4 years ago today…I sobbed when the doctors took us to a private room and told us they had successfully removed most of his left hemisphere. Those poor fellows. Asian men are known to be stoic and it was clear they felt awkward with my unrestrained mourning. But one of them had tears glistening his eyes too. My heart knit with his in that moment.
4 years ago today…over 14 hours after we’d kissed him goodbye…we finally saw him again. And he was breathing. Puffy from the fluids. Pale from the blood loss that two transfusions couldn’t hide. Wrapped like a mummy. But he was breathing. And in that moment…that was all that mattered.

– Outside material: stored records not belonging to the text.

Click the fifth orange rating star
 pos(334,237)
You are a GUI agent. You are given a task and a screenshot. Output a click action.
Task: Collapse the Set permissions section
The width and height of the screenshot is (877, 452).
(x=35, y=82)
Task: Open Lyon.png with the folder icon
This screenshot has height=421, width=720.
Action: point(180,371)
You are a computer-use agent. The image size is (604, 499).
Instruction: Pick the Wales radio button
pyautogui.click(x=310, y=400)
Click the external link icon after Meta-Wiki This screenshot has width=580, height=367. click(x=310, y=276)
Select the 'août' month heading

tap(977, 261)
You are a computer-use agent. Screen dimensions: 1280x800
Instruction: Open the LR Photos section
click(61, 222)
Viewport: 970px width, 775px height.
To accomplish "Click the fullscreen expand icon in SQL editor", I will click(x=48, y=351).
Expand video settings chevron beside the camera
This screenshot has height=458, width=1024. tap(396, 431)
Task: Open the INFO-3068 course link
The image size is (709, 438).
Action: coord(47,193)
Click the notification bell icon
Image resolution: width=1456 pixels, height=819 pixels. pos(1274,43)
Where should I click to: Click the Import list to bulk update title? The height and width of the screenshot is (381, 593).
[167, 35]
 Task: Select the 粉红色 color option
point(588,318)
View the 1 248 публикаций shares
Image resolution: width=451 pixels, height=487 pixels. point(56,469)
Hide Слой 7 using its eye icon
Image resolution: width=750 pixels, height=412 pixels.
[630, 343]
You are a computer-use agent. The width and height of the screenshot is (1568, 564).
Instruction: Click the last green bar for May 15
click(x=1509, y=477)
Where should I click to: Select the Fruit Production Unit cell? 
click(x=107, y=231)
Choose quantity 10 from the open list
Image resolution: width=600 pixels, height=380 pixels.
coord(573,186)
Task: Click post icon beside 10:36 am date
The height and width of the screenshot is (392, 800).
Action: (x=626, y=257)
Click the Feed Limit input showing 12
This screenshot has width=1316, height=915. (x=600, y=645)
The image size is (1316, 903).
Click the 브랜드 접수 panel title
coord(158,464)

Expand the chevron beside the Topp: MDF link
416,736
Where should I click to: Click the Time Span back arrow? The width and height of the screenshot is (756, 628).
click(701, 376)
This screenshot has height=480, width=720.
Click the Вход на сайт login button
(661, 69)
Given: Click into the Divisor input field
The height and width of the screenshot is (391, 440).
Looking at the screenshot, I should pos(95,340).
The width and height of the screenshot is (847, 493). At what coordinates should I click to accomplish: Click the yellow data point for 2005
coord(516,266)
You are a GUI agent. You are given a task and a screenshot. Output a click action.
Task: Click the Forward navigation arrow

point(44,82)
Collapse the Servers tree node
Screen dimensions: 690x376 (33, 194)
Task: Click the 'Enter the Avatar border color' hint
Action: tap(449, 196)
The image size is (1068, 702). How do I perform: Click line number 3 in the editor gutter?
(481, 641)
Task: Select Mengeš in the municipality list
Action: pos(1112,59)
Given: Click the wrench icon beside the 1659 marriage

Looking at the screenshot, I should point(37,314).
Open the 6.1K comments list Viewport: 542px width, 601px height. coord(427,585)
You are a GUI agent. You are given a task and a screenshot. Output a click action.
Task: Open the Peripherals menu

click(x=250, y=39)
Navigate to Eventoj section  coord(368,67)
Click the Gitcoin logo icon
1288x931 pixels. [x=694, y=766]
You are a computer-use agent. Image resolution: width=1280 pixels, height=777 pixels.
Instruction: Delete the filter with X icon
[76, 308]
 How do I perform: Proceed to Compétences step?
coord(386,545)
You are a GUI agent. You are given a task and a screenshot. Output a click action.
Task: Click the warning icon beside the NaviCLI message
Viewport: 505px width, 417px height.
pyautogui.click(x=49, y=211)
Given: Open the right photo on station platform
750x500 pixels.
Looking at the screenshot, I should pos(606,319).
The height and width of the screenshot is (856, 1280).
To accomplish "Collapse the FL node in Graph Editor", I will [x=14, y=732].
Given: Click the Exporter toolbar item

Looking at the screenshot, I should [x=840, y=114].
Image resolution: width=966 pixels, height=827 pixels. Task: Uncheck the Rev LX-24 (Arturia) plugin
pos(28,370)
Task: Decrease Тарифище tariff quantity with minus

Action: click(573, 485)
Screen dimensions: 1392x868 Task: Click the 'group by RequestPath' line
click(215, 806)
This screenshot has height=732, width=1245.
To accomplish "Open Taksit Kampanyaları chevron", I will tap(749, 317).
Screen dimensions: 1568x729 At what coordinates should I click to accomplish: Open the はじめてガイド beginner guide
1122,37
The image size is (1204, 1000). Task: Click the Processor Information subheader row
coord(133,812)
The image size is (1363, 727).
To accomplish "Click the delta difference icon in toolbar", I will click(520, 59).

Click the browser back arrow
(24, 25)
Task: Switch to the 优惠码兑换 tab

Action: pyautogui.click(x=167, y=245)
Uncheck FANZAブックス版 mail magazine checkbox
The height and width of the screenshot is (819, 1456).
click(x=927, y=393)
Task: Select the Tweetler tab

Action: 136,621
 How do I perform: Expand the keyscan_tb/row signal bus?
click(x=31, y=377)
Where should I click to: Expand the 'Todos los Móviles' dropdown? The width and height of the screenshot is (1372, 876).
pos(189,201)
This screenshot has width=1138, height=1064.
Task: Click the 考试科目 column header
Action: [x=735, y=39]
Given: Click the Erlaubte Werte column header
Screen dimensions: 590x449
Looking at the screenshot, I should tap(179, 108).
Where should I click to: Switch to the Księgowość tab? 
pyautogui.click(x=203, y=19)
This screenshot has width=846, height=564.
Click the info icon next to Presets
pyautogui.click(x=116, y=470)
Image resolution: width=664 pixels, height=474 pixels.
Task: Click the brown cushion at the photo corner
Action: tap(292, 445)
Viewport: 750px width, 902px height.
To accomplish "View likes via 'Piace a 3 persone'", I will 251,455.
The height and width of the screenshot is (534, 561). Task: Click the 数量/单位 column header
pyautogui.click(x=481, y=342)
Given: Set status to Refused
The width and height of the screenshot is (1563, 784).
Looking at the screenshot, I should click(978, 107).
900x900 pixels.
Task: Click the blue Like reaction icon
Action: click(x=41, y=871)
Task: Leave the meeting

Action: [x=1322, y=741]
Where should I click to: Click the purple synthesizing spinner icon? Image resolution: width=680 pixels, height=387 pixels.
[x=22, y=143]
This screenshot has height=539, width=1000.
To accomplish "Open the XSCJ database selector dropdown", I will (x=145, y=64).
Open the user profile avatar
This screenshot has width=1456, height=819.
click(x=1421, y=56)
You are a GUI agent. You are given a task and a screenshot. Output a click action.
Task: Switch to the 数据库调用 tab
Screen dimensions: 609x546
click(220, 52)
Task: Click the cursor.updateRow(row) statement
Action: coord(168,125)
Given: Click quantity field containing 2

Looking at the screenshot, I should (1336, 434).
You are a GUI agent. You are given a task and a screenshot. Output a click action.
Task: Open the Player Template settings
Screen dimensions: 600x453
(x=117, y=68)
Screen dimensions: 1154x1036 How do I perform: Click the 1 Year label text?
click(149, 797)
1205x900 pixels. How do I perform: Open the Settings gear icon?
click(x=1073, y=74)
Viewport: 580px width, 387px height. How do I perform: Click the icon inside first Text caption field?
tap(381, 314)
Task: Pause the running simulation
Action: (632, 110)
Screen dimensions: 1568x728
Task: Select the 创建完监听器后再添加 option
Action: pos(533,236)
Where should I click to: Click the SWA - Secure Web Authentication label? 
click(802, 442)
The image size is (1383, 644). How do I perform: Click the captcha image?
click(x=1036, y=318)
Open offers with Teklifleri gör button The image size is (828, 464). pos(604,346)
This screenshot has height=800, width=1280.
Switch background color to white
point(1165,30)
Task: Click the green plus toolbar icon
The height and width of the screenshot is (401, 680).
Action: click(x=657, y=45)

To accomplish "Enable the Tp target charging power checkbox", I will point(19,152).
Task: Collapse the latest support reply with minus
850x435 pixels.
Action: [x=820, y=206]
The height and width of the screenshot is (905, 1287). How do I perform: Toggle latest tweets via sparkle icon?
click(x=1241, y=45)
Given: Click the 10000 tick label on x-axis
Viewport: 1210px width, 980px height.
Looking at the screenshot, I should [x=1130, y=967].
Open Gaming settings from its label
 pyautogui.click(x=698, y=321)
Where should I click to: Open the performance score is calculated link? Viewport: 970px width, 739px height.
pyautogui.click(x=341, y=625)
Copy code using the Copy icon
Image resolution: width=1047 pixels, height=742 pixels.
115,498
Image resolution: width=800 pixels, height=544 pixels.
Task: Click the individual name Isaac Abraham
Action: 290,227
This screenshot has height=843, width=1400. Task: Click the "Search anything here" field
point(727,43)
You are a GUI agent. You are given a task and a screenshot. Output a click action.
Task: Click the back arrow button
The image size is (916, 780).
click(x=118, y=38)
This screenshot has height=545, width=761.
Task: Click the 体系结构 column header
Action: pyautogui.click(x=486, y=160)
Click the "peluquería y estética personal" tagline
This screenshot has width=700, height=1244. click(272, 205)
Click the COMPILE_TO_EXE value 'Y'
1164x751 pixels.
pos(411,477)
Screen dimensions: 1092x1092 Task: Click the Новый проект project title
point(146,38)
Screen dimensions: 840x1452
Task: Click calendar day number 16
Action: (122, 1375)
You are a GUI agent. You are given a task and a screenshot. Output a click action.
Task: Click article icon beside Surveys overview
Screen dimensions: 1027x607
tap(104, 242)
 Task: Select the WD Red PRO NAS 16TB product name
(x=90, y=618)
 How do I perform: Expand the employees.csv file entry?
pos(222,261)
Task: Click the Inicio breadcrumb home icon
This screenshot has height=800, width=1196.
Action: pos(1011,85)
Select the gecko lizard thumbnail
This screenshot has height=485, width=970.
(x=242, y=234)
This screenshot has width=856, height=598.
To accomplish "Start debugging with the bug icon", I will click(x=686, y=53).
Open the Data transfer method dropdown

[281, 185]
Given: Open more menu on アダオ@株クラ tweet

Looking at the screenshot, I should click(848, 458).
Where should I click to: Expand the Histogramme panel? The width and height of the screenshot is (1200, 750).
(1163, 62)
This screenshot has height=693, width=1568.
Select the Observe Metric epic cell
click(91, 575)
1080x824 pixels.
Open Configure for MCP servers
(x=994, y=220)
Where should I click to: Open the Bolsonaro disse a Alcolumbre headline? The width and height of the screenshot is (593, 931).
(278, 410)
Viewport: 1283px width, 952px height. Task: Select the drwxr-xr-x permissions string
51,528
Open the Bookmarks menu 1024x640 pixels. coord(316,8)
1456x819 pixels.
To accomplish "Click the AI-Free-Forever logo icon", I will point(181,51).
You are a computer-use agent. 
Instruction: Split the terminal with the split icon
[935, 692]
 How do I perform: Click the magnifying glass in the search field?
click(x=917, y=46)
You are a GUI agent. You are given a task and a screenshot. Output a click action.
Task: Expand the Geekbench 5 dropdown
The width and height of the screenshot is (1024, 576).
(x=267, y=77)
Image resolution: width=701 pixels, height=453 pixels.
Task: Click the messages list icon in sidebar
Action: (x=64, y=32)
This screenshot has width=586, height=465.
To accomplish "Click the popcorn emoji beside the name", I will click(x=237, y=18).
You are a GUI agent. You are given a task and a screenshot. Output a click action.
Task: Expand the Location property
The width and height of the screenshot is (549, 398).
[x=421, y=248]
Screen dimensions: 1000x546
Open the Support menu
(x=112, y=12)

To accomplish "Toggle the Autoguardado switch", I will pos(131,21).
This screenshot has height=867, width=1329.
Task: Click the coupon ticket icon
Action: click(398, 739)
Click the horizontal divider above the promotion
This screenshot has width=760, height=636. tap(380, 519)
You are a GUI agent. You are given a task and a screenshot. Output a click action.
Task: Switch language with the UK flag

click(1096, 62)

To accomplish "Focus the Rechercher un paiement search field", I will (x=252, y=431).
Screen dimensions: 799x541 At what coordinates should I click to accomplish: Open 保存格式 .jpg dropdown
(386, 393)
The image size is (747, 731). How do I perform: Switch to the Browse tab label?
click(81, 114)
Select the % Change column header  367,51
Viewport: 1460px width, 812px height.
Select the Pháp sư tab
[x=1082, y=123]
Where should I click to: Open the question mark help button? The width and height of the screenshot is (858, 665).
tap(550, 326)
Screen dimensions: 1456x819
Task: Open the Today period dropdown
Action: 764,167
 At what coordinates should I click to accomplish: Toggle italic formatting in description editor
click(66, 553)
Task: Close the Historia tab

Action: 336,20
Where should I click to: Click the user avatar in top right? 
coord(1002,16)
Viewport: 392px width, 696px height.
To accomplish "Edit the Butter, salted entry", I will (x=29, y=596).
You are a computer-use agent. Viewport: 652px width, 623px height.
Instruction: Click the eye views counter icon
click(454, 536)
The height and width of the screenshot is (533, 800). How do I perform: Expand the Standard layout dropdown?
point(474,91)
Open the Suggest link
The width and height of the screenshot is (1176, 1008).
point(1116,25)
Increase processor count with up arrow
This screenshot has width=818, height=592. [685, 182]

4 years ago today…our son survived the Nightmare Miracle surgery that would not only save his life but would give it back to him!
4 years ago today…I had never heard my son’s voice make any intentional speech. This morning he called “Moooooommy” from his bed when he was ready to wake up. This morning he hugged my neck and said “love you”. This morning he told me “No call me Brick” because his new haircut makes him look an awful lot like the youngest child from the Middle. This morning he said “Wednesday. Tuesday yesterday…today Wednesday”. This morning he adamantly demanded chicken nuggets for breakfast. And drove me a little crazy with his cheek. Until he returned my “I love you” sign when he was leaving for school. Which melted me from the inside out.
Not every day these past four years has been easy or fun or miracle filled. But when I stop and remember 4 years ago today…how can I be anything other than joy saturated and thankful?
I confess that it was harder than I thought going back in time like that. Difficult…but also healing. It’s easy to get caught up in the sadness of the now and overlook the joy of how far you’ve come.
If someone had asked me to write the wildest script I could imagine for our family six and half years ago…it would not have come close to the path that has unfolded. Even though this journey with Trevy is very heavy and extraordinarily exhausting, we are SO thankful for where he is today. How far he’s come. For the people who have come beside us to advocate for him and support and believe along side us.